**Description of the task**
Tally the lines of the records below that contain the string "button", with case counting. Reply with the number alone.

**Records for this task**
####
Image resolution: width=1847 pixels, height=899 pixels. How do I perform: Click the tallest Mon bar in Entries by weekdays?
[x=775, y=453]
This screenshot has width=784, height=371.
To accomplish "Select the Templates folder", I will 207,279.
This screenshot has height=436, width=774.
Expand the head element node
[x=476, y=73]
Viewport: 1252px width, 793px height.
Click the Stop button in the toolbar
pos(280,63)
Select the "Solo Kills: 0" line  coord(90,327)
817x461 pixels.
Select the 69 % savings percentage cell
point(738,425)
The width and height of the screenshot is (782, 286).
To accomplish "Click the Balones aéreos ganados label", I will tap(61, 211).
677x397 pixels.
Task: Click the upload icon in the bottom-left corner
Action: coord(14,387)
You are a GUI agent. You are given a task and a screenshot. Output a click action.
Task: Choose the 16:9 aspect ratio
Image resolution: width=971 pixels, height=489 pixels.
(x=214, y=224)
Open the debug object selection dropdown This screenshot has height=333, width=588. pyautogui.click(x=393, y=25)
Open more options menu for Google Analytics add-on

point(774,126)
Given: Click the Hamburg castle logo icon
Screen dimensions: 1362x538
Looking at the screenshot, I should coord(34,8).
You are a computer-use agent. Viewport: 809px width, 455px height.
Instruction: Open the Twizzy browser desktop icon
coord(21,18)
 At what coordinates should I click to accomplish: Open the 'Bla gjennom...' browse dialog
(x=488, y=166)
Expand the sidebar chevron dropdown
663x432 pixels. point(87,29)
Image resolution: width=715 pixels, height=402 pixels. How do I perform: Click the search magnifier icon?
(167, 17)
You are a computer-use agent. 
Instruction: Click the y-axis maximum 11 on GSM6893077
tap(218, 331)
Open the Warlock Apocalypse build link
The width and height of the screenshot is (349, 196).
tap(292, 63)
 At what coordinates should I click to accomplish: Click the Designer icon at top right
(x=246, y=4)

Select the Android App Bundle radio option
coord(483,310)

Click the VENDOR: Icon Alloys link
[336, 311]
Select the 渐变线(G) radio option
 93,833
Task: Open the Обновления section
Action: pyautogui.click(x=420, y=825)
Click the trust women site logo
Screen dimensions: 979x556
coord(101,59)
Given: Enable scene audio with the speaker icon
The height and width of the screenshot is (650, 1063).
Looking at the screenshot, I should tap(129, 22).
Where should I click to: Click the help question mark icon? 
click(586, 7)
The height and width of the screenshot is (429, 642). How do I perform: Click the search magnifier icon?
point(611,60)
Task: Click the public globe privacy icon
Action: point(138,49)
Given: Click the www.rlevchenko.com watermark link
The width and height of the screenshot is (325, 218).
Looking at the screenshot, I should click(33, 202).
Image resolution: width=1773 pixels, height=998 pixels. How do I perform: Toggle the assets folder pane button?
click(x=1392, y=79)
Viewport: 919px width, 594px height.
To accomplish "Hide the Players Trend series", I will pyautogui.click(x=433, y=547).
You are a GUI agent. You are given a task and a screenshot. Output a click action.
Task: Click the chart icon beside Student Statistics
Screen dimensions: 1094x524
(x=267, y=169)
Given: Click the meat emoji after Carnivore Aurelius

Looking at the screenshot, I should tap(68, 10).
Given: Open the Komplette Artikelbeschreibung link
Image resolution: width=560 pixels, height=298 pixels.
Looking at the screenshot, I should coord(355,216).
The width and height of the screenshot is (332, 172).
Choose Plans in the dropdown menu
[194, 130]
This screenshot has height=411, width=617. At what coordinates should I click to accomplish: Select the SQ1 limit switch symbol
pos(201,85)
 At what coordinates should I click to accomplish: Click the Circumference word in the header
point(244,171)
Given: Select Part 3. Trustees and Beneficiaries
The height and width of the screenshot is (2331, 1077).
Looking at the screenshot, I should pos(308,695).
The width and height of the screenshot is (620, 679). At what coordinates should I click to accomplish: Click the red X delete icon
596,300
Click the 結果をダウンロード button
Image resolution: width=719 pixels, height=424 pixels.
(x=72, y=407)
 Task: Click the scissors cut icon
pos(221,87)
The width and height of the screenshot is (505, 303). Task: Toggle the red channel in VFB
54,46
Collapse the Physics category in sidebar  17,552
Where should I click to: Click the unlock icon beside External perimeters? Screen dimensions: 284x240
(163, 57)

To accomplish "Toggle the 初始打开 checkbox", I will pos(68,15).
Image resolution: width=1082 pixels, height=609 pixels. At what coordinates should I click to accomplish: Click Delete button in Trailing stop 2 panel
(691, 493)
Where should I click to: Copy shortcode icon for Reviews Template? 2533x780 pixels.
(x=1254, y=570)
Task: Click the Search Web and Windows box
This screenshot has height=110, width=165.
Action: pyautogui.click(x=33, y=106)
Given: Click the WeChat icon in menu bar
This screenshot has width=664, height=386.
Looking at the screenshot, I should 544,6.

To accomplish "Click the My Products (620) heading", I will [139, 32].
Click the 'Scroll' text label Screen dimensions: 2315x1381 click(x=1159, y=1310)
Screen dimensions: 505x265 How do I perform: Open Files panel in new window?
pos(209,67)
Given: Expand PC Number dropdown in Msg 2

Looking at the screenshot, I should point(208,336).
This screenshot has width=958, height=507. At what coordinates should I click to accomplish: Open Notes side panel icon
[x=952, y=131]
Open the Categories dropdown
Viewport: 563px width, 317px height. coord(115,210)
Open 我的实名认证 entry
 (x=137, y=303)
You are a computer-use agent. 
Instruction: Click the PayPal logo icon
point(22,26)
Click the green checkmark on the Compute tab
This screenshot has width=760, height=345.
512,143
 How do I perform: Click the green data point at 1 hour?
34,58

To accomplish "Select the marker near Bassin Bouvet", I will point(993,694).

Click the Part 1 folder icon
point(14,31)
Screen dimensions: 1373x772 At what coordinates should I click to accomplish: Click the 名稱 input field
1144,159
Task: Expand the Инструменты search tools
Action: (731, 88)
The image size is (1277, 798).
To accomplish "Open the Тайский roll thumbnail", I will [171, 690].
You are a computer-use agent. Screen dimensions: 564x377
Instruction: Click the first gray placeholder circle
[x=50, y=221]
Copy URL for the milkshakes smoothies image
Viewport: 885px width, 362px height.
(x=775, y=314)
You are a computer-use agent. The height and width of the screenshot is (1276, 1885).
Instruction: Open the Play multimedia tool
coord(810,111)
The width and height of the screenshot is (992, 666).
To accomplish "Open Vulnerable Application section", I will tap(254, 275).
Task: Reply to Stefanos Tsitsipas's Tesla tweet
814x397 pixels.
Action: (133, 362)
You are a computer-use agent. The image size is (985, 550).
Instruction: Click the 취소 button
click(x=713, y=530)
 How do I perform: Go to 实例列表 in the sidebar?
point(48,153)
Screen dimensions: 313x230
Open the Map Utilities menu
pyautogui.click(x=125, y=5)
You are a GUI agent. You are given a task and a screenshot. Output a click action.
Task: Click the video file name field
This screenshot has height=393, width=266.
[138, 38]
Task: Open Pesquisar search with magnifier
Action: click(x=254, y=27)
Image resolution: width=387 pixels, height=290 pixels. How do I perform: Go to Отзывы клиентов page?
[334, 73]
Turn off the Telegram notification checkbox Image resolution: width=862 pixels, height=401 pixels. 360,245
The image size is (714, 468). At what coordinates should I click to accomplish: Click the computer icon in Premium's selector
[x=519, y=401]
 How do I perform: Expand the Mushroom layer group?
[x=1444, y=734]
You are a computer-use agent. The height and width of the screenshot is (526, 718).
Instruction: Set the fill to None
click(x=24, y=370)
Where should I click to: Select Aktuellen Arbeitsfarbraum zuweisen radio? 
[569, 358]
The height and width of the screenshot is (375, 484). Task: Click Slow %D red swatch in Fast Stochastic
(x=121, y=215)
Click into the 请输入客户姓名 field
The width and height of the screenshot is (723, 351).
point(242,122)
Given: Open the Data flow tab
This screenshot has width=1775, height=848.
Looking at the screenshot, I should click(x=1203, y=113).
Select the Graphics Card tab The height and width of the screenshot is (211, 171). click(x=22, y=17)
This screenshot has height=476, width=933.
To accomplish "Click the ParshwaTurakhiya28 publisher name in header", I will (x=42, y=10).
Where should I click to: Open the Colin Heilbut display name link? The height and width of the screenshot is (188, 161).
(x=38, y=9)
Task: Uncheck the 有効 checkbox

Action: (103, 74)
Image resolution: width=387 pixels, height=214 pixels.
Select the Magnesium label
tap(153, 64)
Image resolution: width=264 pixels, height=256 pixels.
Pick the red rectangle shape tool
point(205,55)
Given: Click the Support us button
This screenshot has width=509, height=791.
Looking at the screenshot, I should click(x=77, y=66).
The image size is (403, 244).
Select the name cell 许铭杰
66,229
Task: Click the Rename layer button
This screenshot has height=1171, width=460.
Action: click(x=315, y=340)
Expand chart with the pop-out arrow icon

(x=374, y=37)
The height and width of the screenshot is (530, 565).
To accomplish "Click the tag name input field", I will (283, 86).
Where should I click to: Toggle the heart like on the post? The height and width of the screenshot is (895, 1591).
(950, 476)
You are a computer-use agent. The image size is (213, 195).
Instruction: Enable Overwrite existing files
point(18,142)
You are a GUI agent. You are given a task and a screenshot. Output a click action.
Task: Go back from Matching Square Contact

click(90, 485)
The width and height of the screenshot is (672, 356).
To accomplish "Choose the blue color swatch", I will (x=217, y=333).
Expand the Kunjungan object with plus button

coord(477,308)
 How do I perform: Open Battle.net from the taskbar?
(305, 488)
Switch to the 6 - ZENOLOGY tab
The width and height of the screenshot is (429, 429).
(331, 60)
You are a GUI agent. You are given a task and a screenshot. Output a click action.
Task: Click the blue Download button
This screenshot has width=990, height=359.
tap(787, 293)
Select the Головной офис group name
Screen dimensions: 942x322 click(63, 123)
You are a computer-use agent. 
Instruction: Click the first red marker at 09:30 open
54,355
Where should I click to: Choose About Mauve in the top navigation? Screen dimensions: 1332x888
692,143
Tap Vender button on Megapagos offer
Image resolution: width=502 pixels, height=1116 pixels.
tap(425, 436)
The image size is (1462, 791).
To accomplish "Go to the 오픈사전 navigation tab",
####
**The output**
10